INVESTIGADORES
OLIVERA Maria Eugenia
congresos y reuniones científicas
Título:
Evaluación Espectroscópica y Cristalográfica de Nuevos Derivados Sacarinatos de Antimicrobianos Fluoroquinolónicos
Autor/es:
ROMAÑUK CB; GARRO LINCK Y; CHATTAH AK; MONTI G; LEVSTEIN P; BAGGIO R; GARLAND MT; CUFFINI SL; MANZO RH; OLIVERA ME
Lugar:
Córdoba
Reunión:
Congreso; Reunión Nacional SÓLIDOS'07; 2007
Resumen:
En este trabajo estudiaremos Sacarinatos de los Antimicrobianos Fluoroquinolónicos (SAC-AMFQs, Patente Argentina P-060105581) que fueron obtenidos como nuevos derivados de potencial utilidad en terapéutica humana y veterinaria. Estudios previos de estos compuestos en solución (solubilidad acuosa y 1H RMN) sugieren la formación de puentes de hidrógeno entre grupos donores y aceptores de protones. El objetivo de este trabajo fue verificar la existencia de las mencionadas interacciones mediante técnicas espectroscópicas y cristalográficas en estado sólido. Para ello, se utilizaron las técnicas  13C- RMN CP-MAS, 13C- RMN en solución (D2O), FTIR y DRX, para caracterizar los siguientes productos: Sacarinatos de Norfloxacino (SAC-NOR), Enrofloxacino (SAC-ENR), Ofloxacino (SAC-OFL) y Ciprofloxacino (SAC-CIP), que fueron comparados con sus precursores y las respectivas mezclas físicas. Por otro lado se puso a punto la secuencia HETCOR (heteronuclear correlation) a fin de obtener una correlación entre núcleos 1H-13C. Esto permite la obtención de espectros de 1H  de alta resolución en estado sólido y su correspondiente asignación. Además, se obtuvieron monocristales de SAC-CIP con los cuales se determinó la estructura cristalina utilizando longitud de onda 0.71073 A. La evaluación de los espectros de FTIR de los SAC-AMFQs permitió observar la participación de grupos aceptores de protones de la sacarina en la formación de enlaces puente de hidrógeno.

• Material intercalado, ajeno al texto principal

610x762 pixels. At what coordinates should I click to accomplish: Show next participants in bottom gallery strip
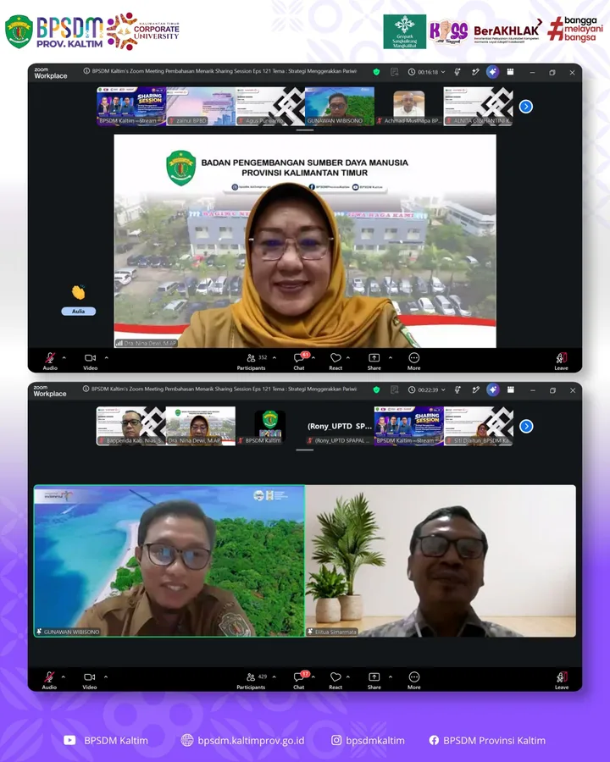[x=526, y=426]
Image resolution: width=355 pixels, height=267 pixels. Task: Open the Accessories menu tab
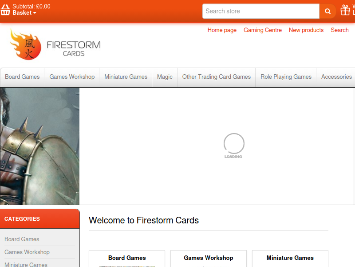[x=336, y=77]
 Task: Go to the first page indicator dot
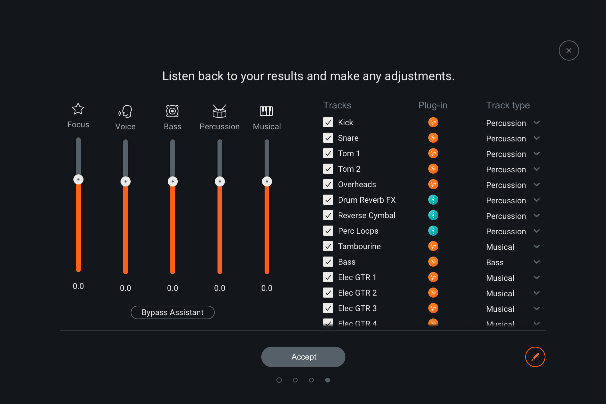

En concordancia, a través de RMN en sólidos se observaron corrimientos hacia mayores ppm y multiplicidad de señales, indicando partes de la molécula muy afectadas por la salificación y por su ordenamiento en estado sólido.  Por último se complementaron estos datos con los resultados de DRX a partir de los cuales se determinó  la estructura de SAC-CIP con los siguientes parámetros de celda a =  37.416(2),  b = 6.9051(4), c =  19.572(1)   beta = 114.516(1)º   y  grupo espacial C2/c.